Se loger est devenu un parcours du combattant pour une majorité de Français. Selon une étude de Leocare menée avec l’institut Discurv, 91 % jugent qu’il est plus difficile de se loger qu’il y a dix ans. Sous la pression du budget, certains rognent même sur leur assurance habitation.

Le constat est sans appel. D’après cette étude publiée le 8 septembre, 91 % des Français estiment qu’il est aujourd’hui plus difficile de se loger qu’il y a dix ans, et 53 % considèrent que se loger en 2026 reste essentiel mais n’est plus accessible à tous. Au-delà des prix, ce sont les conditions d’accès qui bloquent : 35 % des Français ont déjà renoncé à louer après le refus de leur dossier, et 28 % ont abandonné un projet d’achat faute de dossier d’acquisition accepté.

Un budget qui contraint tous les arbitrages

Devenu le premier poste de dépenses des ménages, le logement absorbe une part croissante des budgets : 63 % des Français y consacrent entre 20 et 50 % de leurs dépenses, et pour 47 %, le loyer ou le remboursement du crédit constitue la charge la plus contraignante. La hausse des charges annexes, énergie et taxes en tête, inquiète particulièrement, citée par 42 % comme principale préoccupation. Cette pression pousse aux sacrifices : près de quatre Français sur dix (39 %) ont déjà renoncé à des vacances ou à des loisirs, et 21 % ont réduit leur chauffage pour assumer le coût de leur logement.

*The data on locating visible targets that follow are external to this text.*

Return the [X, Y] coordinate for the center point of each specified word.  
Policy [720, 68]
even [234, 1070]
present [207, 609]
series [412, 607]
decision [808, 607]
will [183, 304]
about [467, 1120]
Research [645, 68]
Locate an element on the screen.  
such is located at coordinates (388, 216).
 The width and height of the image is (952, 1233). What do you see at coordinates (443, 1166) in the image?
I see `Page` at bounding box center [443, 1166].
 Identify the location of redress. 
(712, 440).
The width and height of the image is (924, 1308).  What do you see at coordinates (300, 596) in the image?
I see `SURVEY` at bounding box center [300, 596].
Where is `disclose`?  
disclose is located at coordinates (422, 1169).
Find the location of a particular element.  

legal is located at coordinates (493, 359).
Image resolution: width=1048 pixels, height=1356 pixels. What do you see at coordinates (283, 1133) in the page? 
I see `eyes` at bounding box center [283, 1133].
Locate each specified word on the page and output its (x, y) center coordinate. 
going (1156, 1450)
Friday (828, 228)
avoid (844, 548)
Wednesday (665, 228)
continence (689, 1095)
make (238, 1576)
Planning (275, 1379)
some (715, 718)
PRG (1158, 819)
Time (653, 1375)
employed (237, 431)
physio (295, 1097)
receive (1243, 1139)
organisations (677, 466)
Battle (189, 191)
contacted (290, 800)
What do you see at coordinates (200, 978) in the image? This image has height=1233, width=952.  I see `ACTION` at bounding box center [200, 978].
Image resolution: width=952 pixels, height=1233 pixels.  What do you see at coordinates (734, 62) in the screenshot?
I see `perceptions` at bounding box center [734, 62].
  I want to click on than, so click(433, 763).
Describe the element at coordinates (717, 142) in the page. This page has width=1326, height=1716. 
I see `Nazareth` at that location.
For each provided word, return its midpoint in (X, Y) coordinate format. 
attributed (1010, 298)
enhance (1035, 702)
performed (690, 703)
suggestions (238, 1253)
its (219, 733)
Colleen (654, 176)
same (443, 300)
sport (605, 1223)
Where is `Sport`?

L’assurance habitation en première ligne

Pour le secteur, un chiffre retient l’attention : 13 % des Français déclarent avoir réduit les garanties de leur assurance habitation afin de faire des économies. Autrement dit, la protection devient elle aussi une variable d’ajustement, au risque d’une couverture moins adaptée le jour d’un sinistre. « Le logement ne représente plus seulement une dépense importante : il conditionne désormais de nombreux choix de vie. Renoncer à un projet immobilier, à des vacances, voire réduire son chauffage ou son niveau d’assurance sont des arbitrages qui témoignent d’une pression économique durable », commente Christophe Dandois, co-fondateur de Leocare.